In high school, he began smoking weed and drinking beer. It felt manageable — almost like a rite of passage. He was starting catcher on the baseball team, after all. His mom was a teacher and his dad a roofer. His younger brother idolized him.
Then, wild mood swings became an unwelcome, uncontrollable compass in his life. Some days felt like riding rainbows, others he spent in bed.
He got booted from the baseball team — his social anchor — for missing school and letting his grades slide. Without the sport he believed defined him, he smoked more weed, began selling it, and experimented with other substances.
Soon, he was in the grips of addiction.
Omar disappeared from his home for days. If he thinks about it now, those days are lost. He can barely recount where he was, which makes him sad and bewildered.
“I was self-medicating. I was making money. At the time it all felt like a great solution. Until it wasn’t. The summer, pretty much all of 2018, was a ‘run.’ It was rocky,” Omar said during an interview at Goodwin House.
The program, opened in 2017, is named after CHD president and CEO Jim Goodwin. It’s a 90-day program designed to fill the void of residential treatment programs for teen boys.
“This is the only residential addiction program in Western Massachusetts for boys 13 to 17. We focus on therapy and self-help. We connect them with Alcoholics and Narcotics Anonymous programs. That’s not easy to do when you’re that young,” says program director Chantal Silloway.
Outside of baseball, a “run” is not a good thing. It’s an extended period of drug or alcohol use, of being truly out-of-control.
2018 was Omar’s run. “I failed nearly every class I took junior year,” he says.

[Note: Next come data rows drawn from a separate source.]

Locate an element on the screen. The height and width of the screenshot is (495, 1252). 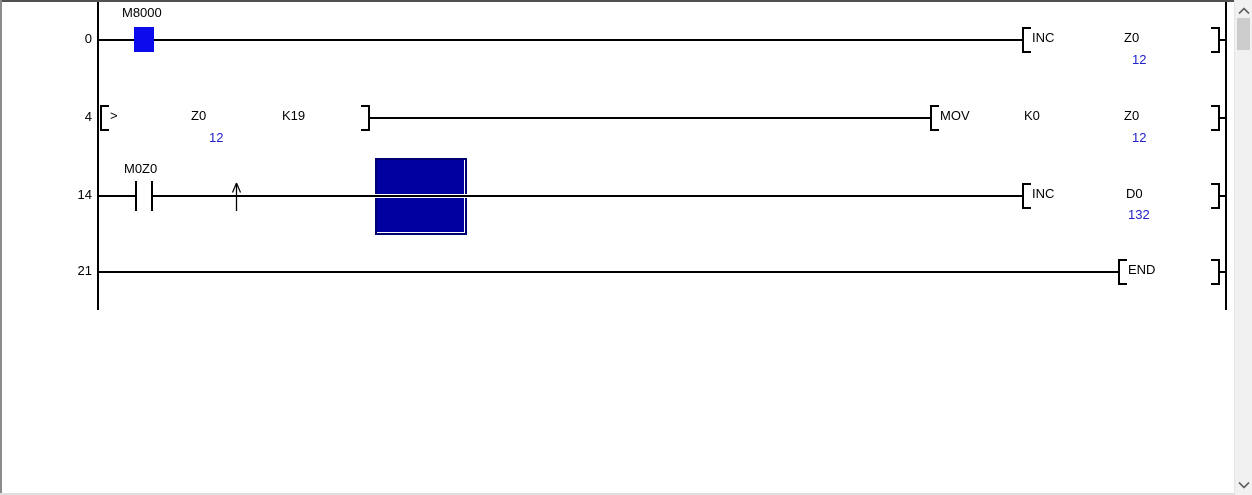
selection-wire is located at coordinates (421, 196).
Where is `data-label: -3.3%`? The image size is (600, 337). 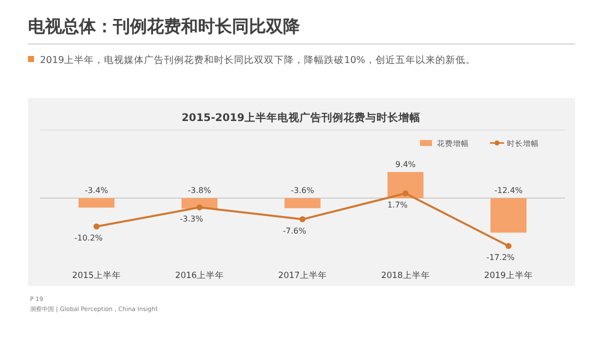 data-label: -3.3% is located at coordinates (192, 219).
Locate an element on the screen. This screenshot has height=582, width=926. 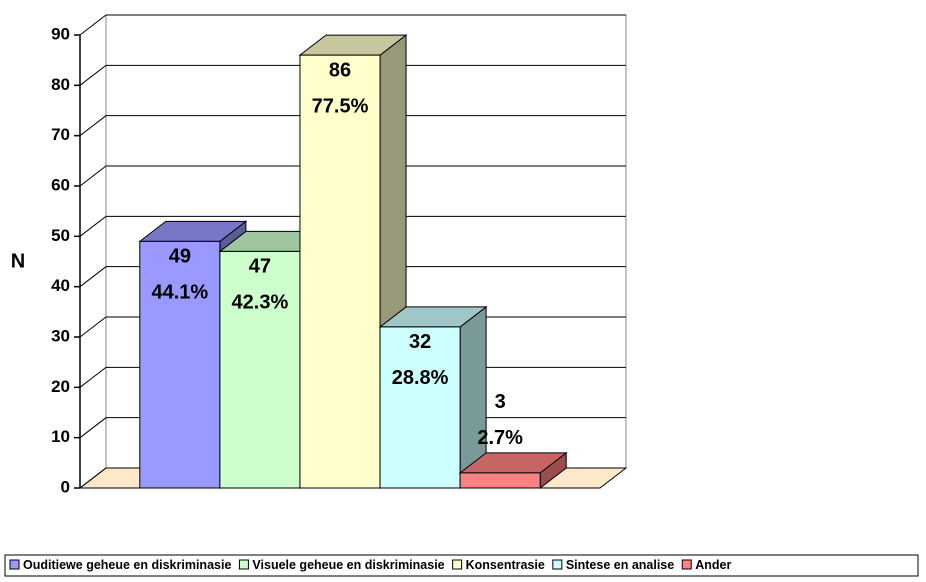
y-tick-label: 20 is located at coordinates (60, 386).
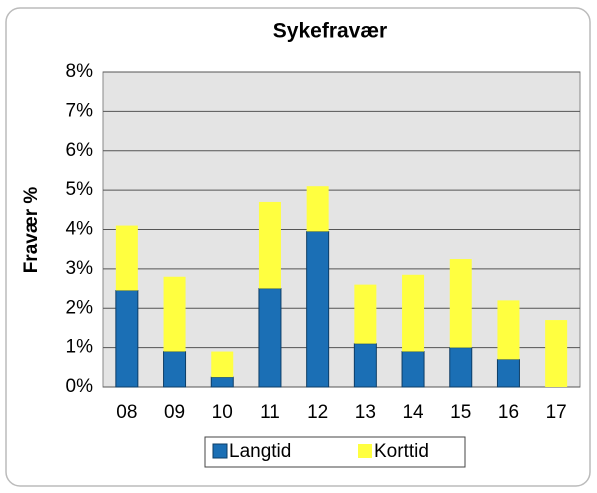  Describe the element at coordinates (80, 190) in the screenshot. I see `y-tick-label: 5%` at that location.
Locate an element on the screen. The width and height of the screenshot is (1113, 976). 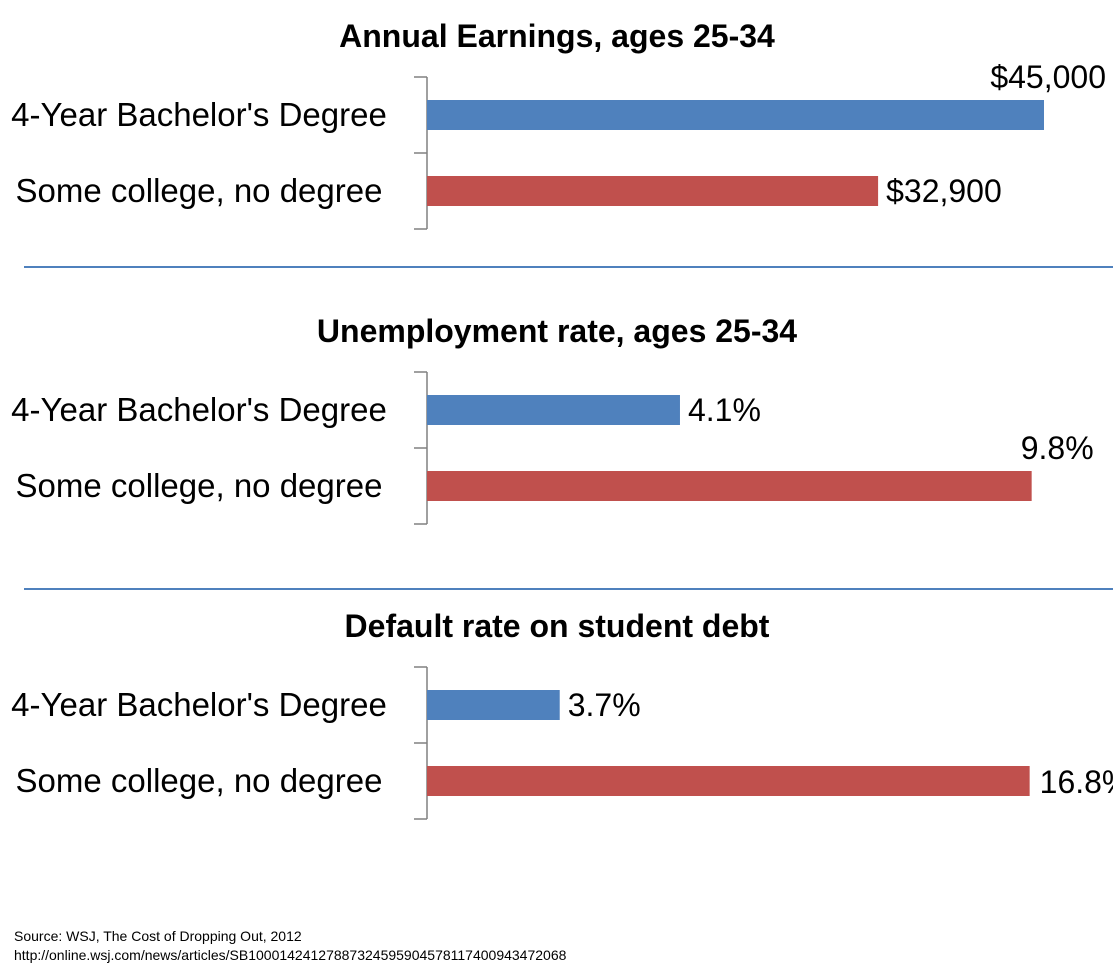
data-label: 4.1% is located at coordinates (724, 410).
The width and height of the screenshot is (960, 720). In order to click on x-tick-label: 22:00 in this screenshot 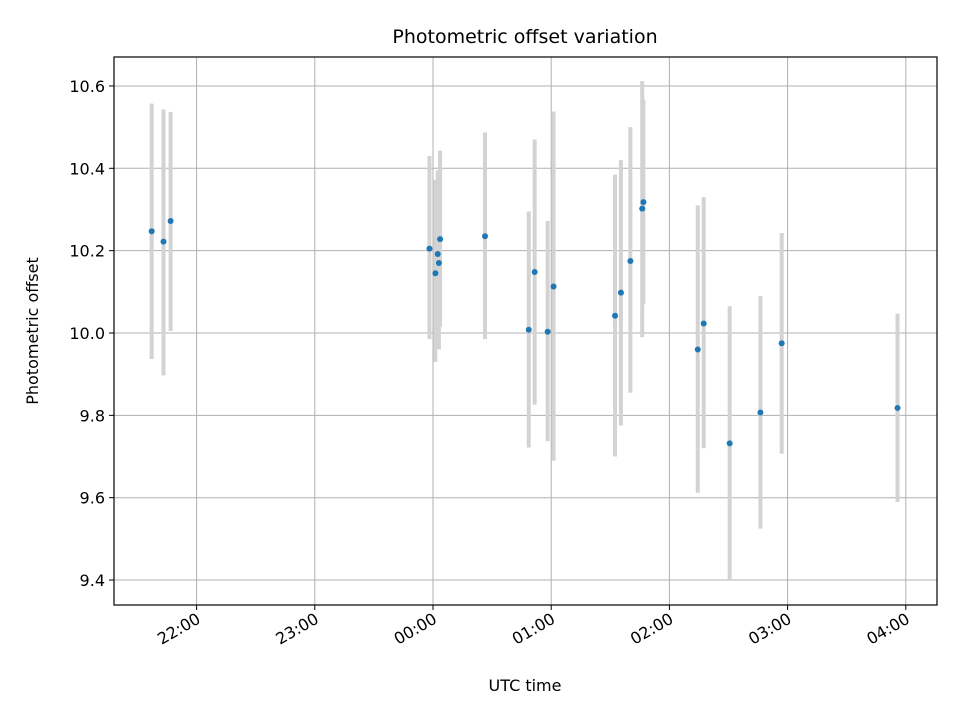, I will do `click(178, 629)`.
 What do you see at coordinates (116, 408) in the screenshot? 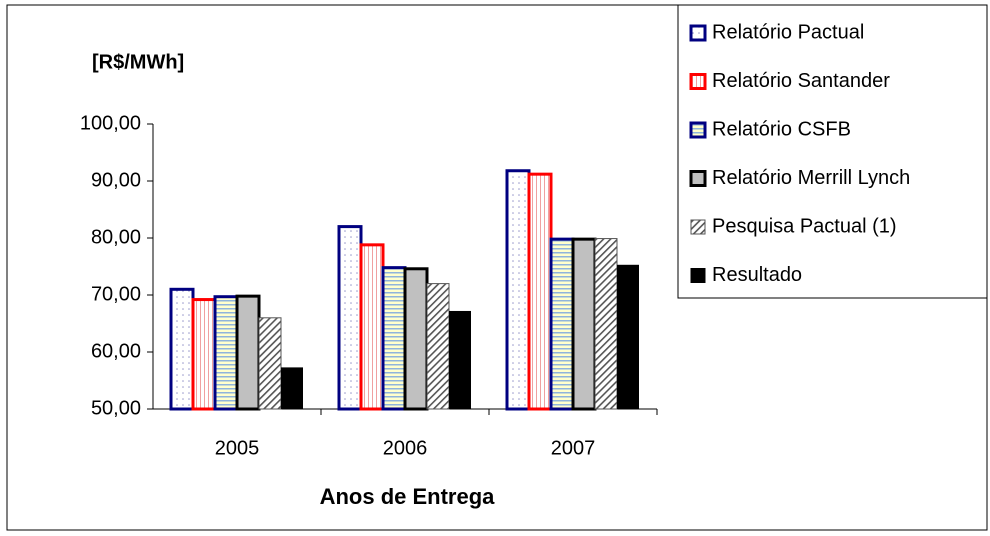
I see `y-tick-label: 50,00` at bounding box center [116, 408].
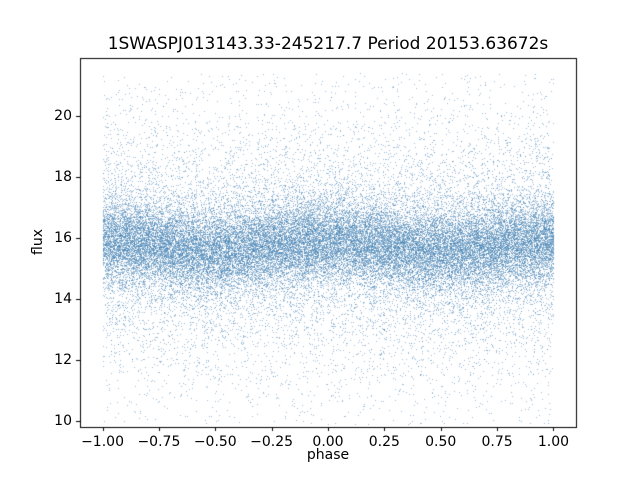 The height and width of the screenshot is (480, 640). Describe the element at coordinates (63, 298) in the screenshot. I see `y-tick-label: 14` at that location.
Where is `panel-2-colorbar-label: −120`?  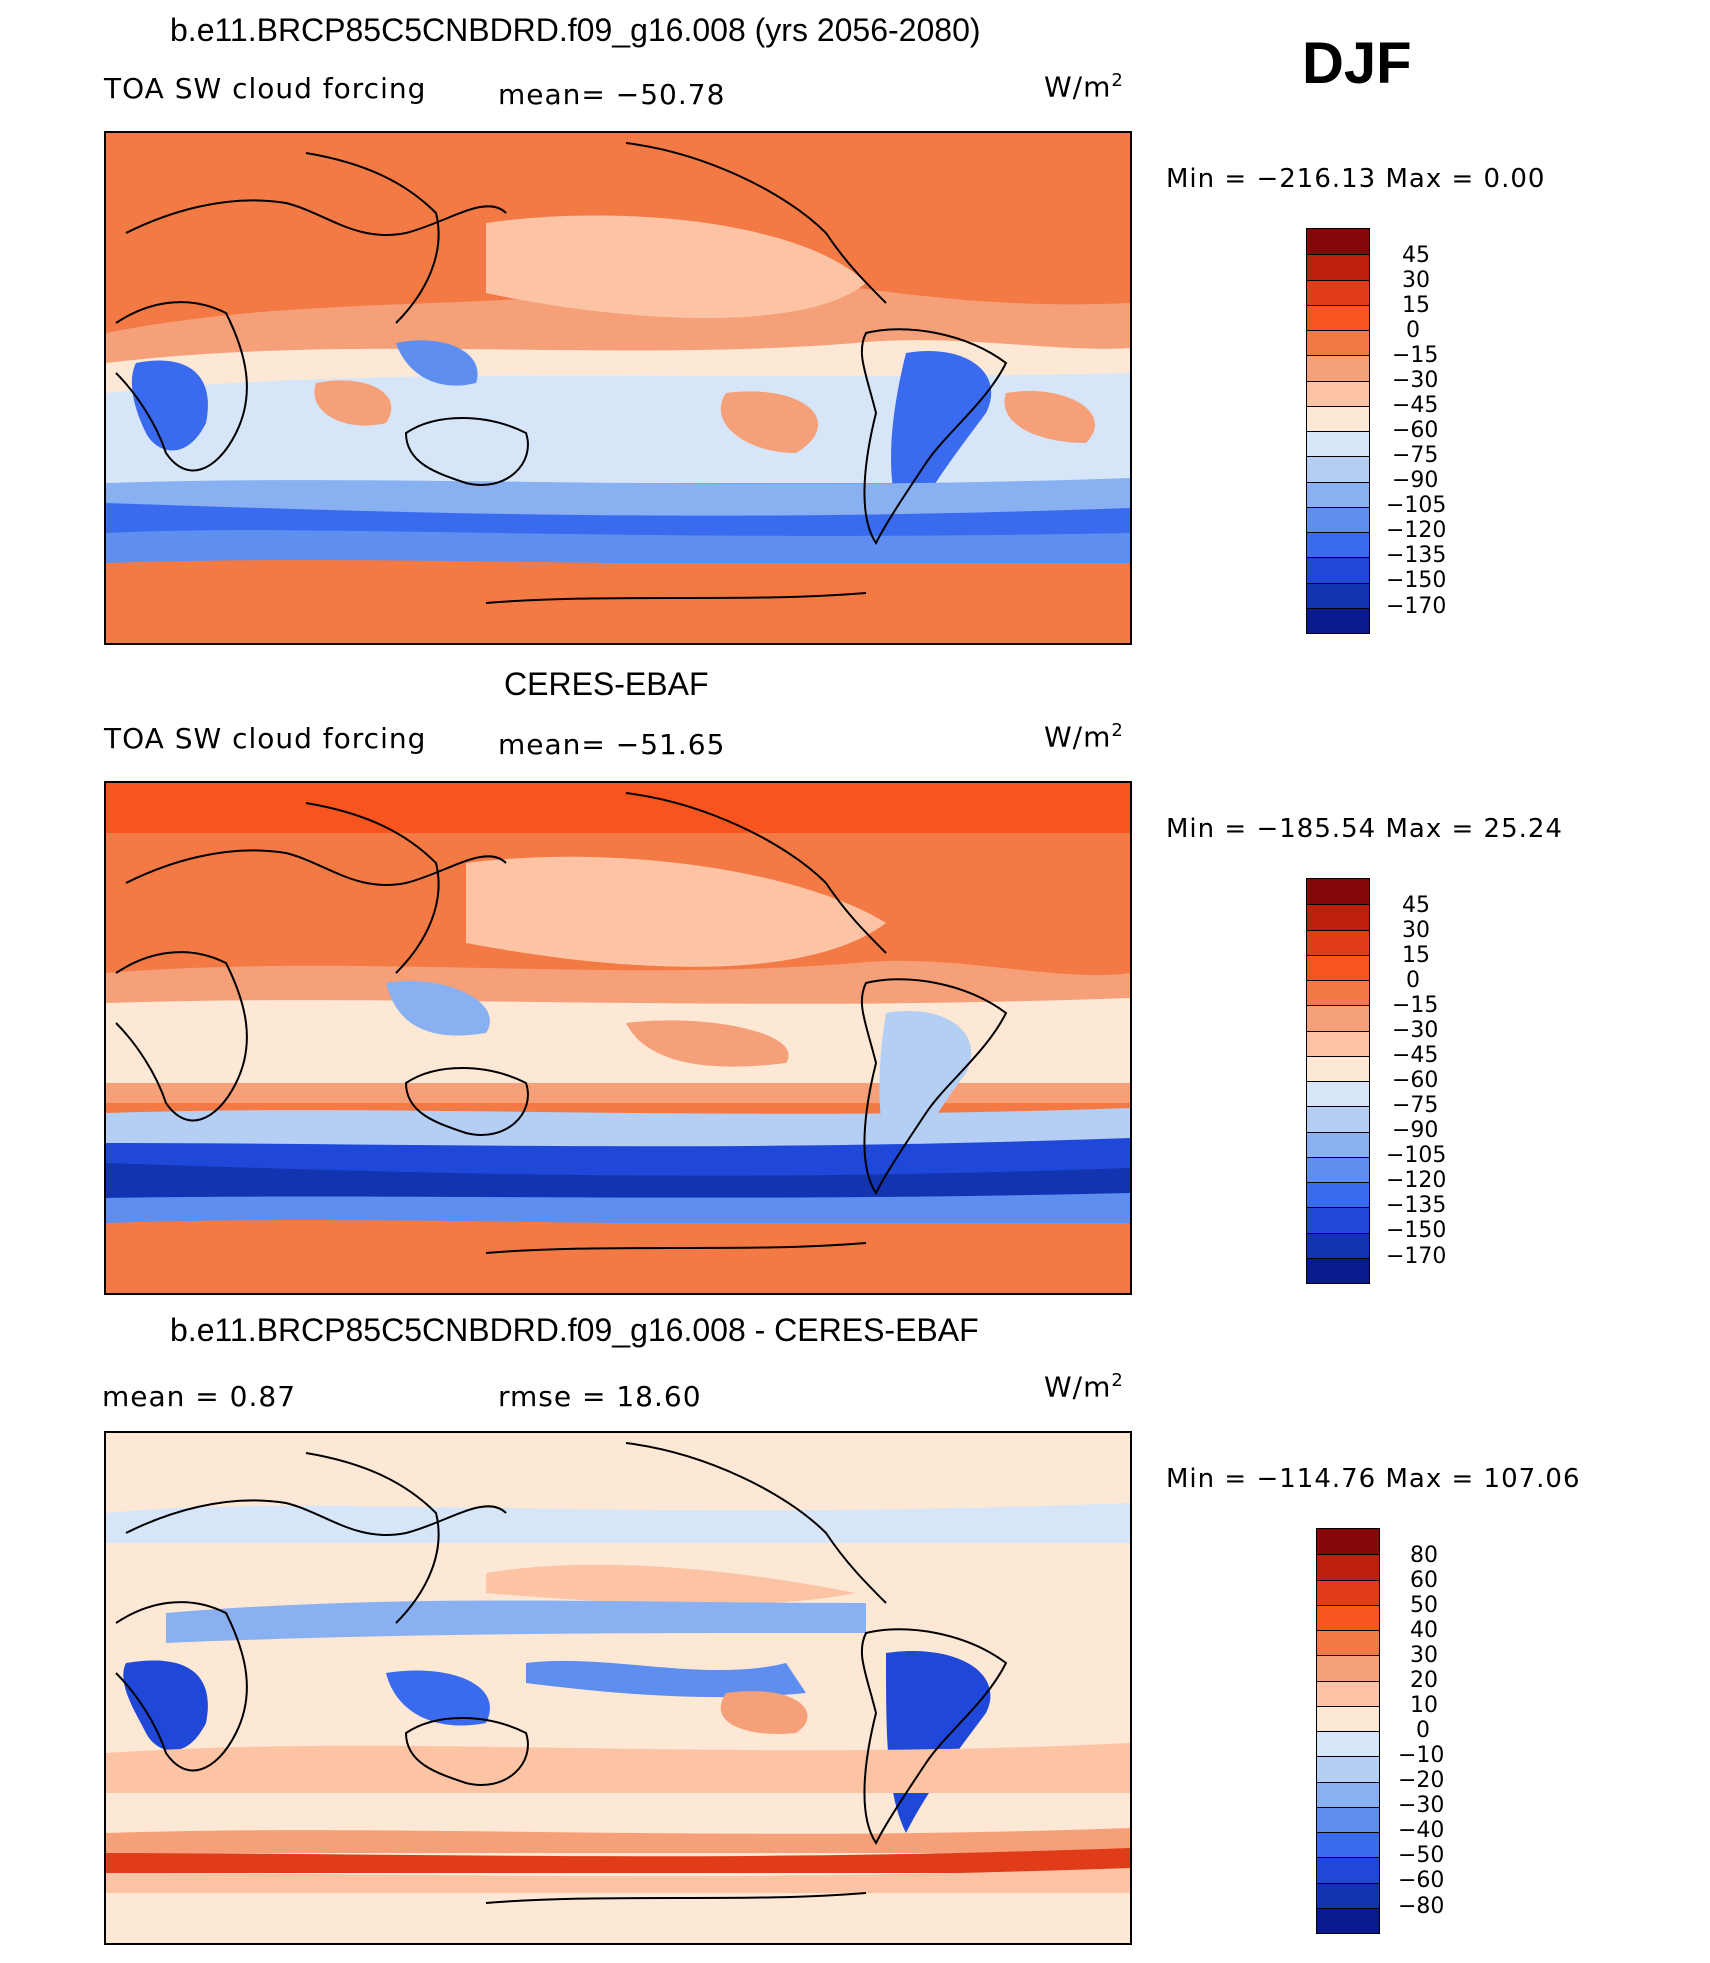 panel-2-colorbar-label: −120 is located at coordinates (1416, 1180).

His family tried everything, including a farm school in Virginia where he was ejected for vaping and deliberately eating a poisonous flower. There were hospitalizations, substance use placements, doctors, prescriptions.
At a breaking point, he chose Goodwin House. “I decided I’d stick it out here. Do something right for once,” he says. “The staff has been incredibly helpful. They’re supportive. It almost makes me afraid to think of where I would be without this program.”
After attending a sober high school in Springfield, Omar returned home to attend a similar school in Eastern Massachusetts and play baseball at his alma mater.
“I never realized how smart I was sober,” he says. “I’ll graduate with my class, which I never saw happening a year ago.”